Some poses require the patient's range of motion to be elongated beyond the midrange into an outer-range. One such pose is setu bandha sarvangasana, a backward bending pose where the extension throughout the spine includes an elongation of the lumbar spine that's carefully guarded by securing a slight posterior tilt position of the pelvis (above).
In this pose, the body is elongated even more than necessary to stand. Patients who are placed into this pose with assistance of the therapist are encouraged to use any active movement they can to help stay in the pose.
Elements of standing
The three key elements of postural control in standing are symmetry, steadiness, and dynamics.4 For everyone, whether disabled or not, symmetry in standing starts with the ability to distribute weight evenly between the two feet in an upright stance that continues up through the body.

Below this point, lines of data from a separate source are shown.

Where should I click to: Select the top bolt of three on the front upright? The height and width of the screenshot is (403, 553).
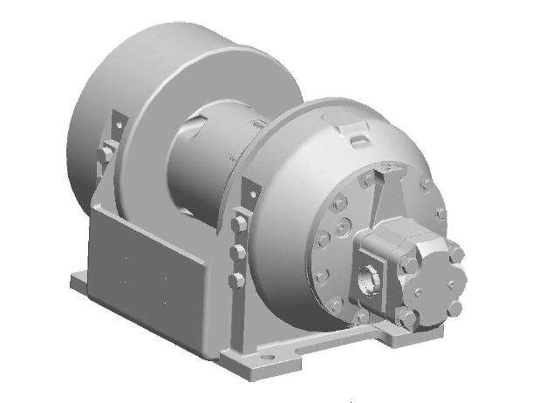238,224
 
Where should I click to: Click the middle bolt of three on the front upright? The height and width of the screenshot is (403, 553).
236,253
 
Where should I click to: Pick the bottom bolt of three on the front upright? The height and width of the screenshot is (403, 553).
235,280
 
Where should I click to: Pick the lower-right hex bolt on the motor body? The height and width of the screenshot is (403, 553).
453,308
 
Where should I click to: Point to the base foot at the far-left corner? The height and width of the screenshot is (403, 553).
80,281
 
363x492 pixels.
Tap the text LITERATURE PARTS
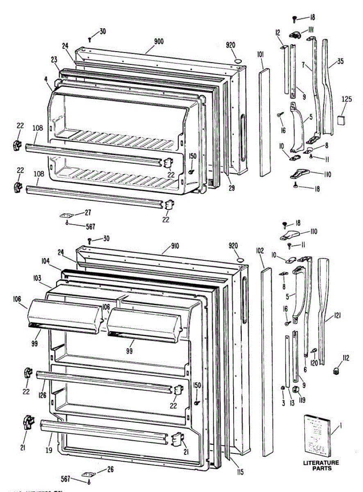click(321, 465)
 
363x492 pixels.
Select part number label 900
click(159, 41)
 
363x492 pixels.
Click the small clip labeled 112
click(337, 371)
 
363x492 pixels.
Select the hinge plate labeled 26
click(88, 474)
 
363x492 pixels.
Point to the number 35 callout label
click(340, 62)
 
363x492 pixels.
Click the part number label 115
click(240, 472)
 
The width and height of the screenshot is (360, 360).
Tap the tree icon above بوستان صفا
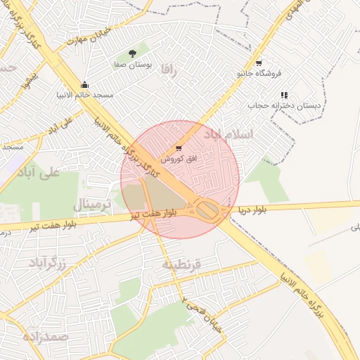click(133, 53)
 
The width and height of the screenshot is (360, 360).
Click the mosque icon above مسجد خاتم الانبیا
click(84, 85)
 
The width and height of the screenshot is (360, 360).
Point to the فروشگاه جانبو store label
click(259, 73)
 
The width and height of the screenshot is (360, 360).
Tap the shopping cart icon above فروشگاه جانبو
click(259, 63)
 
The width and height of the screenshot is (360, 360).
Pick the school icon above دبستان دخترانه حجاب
click(284, 95)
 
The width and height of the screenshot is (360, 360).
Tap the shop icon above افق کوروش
click(179, 148)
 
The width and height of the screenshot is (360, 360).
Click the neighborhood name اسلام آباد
click(228, 133)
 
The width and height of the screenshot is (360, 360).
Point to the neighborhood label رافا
click(166, 70)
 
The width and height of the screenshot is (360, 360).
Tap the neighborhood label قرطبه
click(182, 264)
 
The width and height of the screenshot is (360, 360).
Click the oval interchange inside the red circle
click(207, 209)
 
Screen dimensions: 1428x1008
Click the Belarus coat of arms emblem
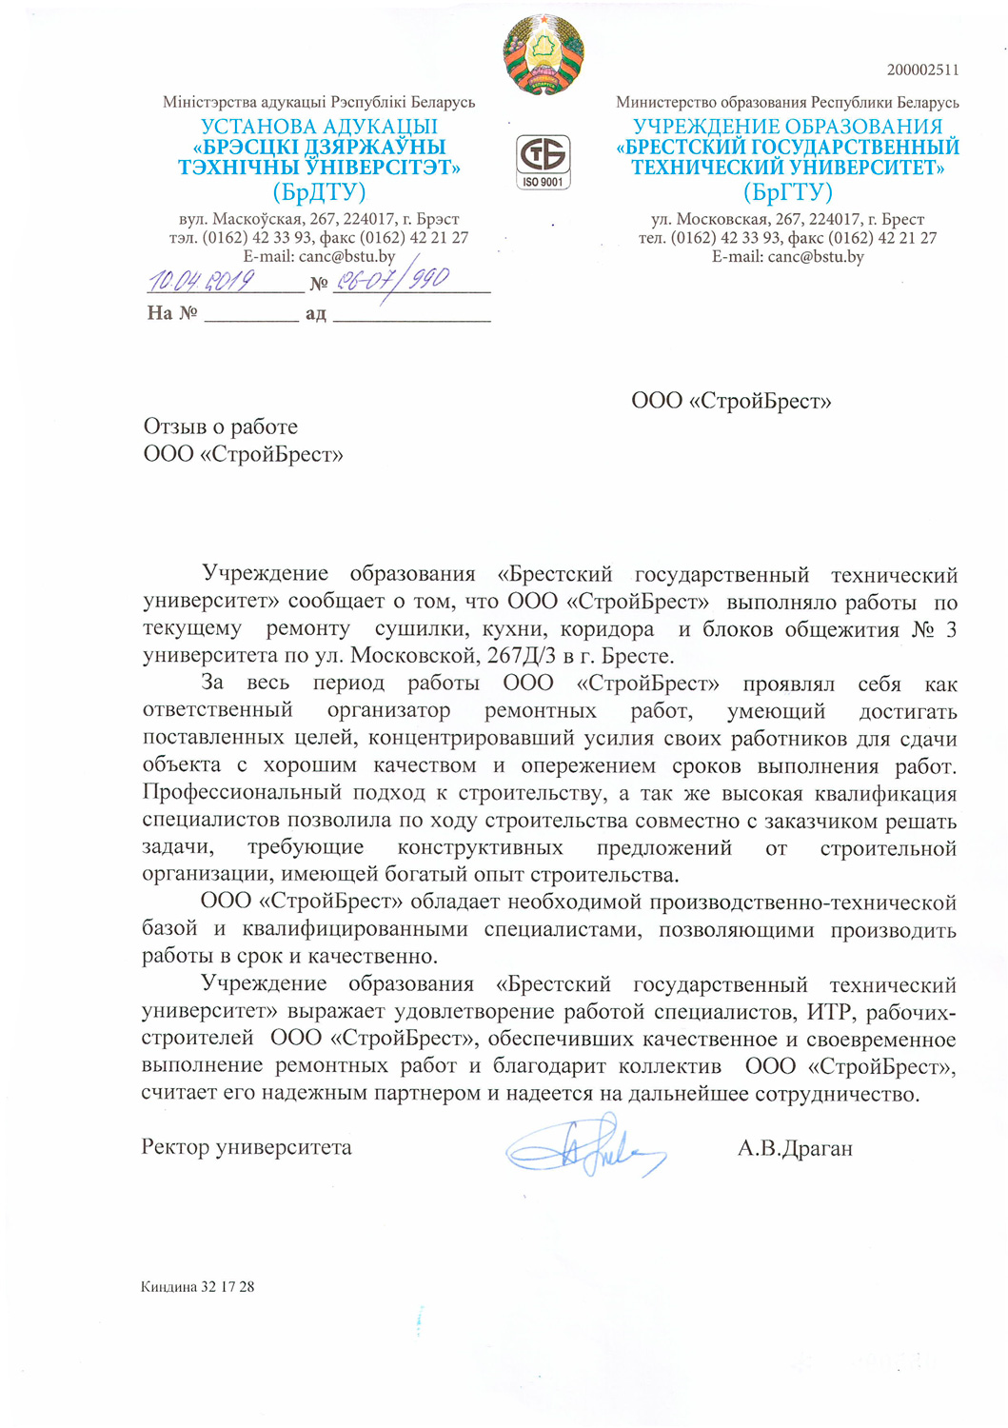coord(544,54)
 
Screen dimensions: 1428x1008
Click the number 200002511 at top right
coord(922,69)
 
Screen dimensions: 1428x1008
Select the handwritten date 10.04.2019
coord(202,280)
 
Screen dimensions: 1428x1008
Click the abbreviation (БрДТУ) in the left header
coord(319,192)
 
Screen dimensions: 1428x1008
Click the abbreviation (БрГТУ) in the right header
coord(787,192)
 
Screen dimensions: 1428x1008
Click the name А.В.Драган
coord(795,1148)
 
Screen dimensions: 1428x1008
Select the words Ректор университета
coord(247,1147)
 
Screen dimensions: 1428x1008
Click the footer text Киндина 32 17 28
coord(197,1287)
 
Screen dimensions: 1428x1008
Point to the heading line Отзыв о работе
coord(221,426)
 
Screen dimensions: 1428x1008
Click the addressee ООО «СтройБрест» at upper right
coord(731,401)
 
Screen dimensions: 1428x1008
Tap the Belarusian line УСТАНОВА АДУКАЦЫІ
coord(319,126)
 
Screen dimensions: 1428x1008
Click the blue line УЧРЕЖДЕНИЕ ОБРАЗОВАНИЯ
coord(787,126)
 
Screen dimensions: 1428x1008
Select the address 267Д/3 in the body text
coord(532,656)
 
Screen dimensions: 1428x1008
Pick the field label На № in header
coord(171,313)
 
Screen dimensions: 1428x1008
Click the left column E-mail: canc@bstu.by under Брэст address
coord(319,256)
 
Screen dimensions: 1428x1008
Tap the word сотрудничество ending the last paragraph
coord(837,1094)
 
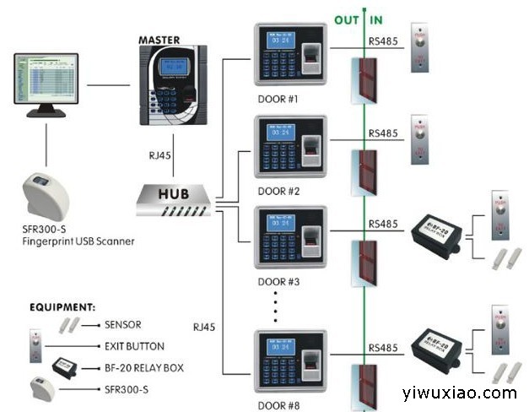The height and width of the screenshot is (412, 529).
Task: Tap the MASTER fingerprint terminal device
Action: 173,85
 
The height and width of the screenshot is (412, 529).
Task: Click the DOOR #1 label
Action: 279,99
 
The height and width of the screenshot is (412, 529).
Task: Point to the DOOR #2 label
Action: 279,190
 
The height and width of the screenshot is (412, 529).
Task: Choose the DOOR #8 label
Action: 279,405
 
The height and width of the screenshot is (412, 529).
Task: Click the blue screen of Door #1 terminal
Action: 280,40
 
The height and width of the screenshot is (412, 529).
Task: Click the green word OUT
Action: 348,19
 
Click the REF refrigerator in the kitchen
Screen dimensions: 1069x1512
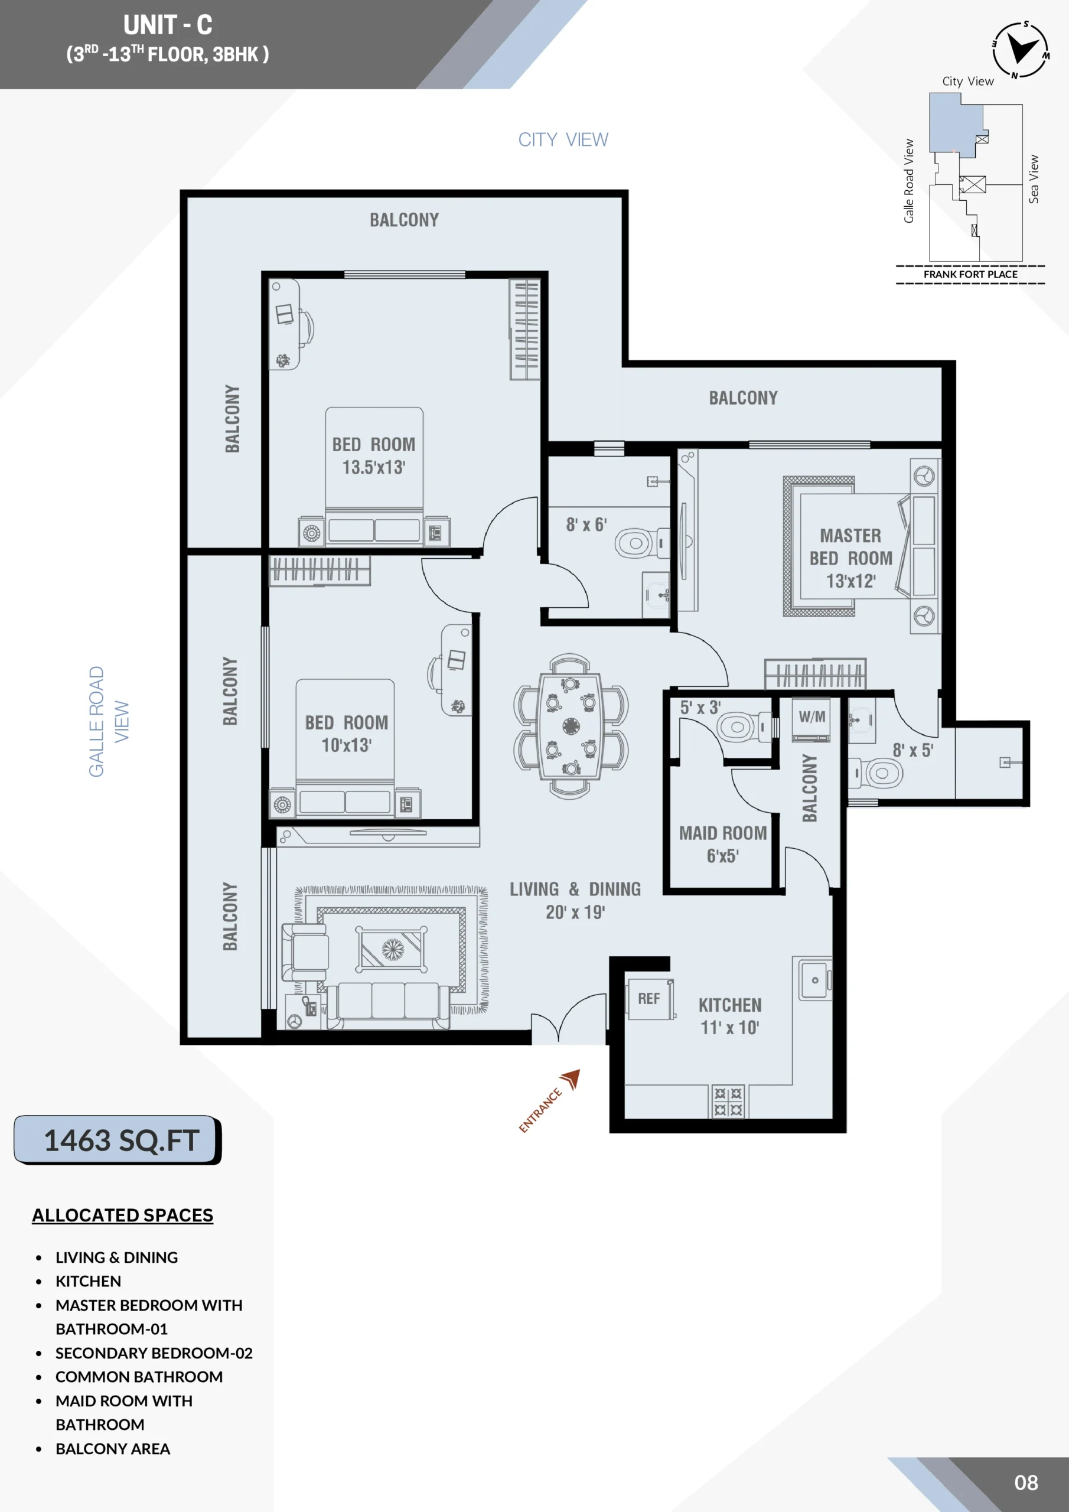coord(651,998)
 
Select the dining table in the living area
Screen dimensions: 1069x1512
coord(571,726)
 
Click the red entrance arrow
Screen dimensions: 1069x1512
coord(571,1078)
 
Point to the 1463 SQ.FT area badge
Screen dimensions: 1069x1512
coord(118,1140)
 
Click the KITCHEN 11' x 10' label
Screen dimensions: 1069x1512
coord(730,1016)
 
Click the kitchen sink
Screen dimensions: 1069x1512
coord(815,979)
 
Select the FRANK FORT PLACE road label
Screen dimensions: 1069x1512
coord(970,274)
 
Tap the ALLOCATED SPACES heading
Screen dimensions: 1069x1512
coord(122,1215)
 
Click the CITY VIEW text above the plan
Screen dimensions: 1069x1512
coord(563,139)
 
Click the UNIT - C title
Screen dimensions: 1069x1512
coord(168,25)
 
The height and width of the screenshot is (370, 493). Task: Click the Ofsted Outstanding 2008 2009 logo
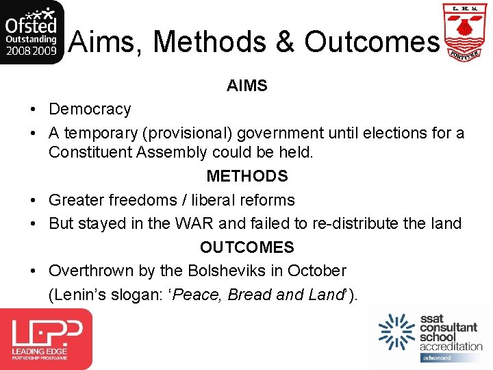(32, 32)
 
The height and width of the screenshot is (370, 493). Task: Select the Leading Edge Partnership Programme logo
(46, 338)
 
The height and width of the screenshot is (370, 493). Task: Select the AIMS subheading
(247, 86)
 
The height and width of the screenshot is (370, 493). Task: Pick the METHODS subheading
(247, 176)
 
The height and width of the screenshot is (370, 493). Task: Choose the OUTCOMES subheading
(247, 247)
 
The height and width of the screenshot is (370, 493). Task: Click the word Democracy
(90, 110)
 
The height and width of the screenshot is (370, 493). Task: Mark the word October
(317, 271)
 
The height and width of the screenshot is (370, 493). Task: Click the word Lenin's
(77, 295)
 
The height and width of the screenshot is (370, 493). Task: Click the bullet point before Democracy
(33, 110)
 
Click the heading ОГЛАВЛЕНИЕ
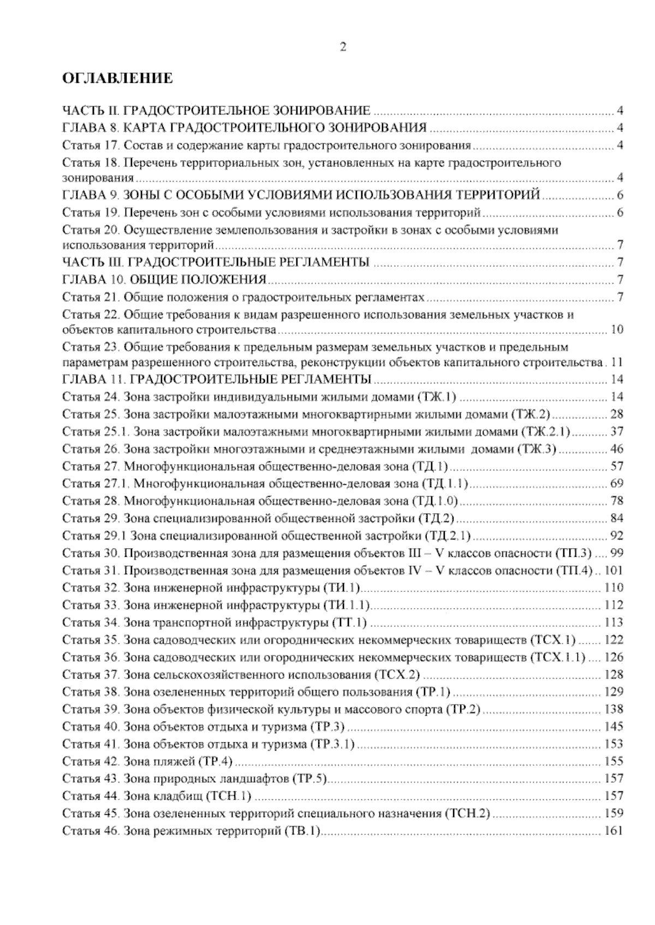pos(118,79)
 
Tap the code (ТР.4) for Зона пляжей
pos(216,761)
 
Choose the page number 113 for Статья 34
pos(614,622)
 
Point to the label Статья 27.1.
pos(96,483)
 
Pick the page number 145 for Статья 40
pos(614,726)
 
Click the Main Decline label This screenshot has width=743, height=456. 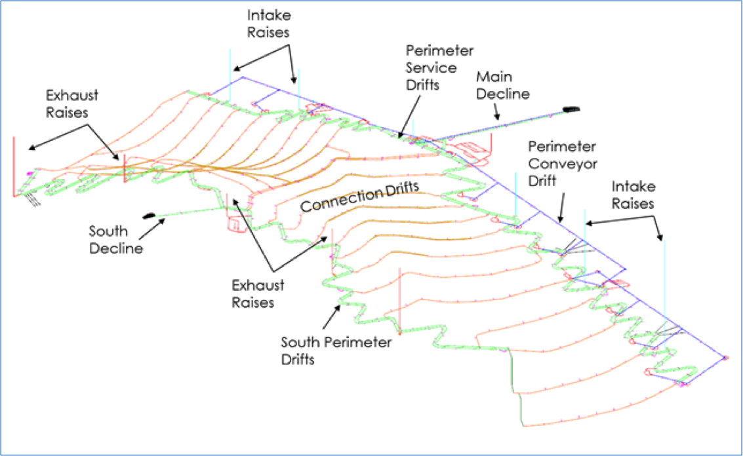tap(502, 85)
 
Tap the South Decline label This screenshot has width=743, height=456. tap(116, 239)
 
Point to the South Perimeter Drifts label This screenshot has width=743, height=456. tap(336, 351)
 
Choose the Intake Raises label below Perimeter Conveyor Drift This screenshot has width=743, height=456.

Steadiness and dynamics in standing, which require reflexive muscle activation, are different for people with disabilities. The goal is to achieve steadiness and stability. When the person achieves steadiness, the therapist encourages him or her to take advantage of any dynamic contractile activity of the muscles. The therapist facilitates, encourages, and teaches voluntary movement to assist with any pose, especially the standing position. When people with disabilities are assisted into the standing position, symmetry and alignment are as important as steadiness and dynamics.
Therapeutic goal and approach
Amy Moore's cerebral palsy causes more impairment on the right side of her body, and she has flexor muscle spasticity and shortening at the trunk and upper and lower extremities on her right side. Amy spends 10 to 12 hours a day in a wheelchair. Although she has the ability to get up (by holding onto the arm rests) into upright standing, her posture is affected by the long periods of sitting (below, left).
Amy's posture is stooped, and she shifts more weight onto the left leg. She has standing balance impairment and severe back pain. Weakness and tone limit her range of motion at the hips, knees, and ankles.
The treatment goal is to reduce pain and improve Amy's posture and balance so she can stand upright in a more symmetrical way. The treatment approach is to integrate Iyengar yoga into her rehabilitation sessions. She's guided, helped, and instructed to practice the standing posture in the supine and sitting positions, which improves her upright standing posture (below).
For patients with disabilities like Amy Moore, rehabilitation therapy using the standing position can provide important physical and psychological benefits. And by using Iyengar yoga postures, these patients can benefit from the biomechanical, neurologic, and motor-control elements of standing without actually standing.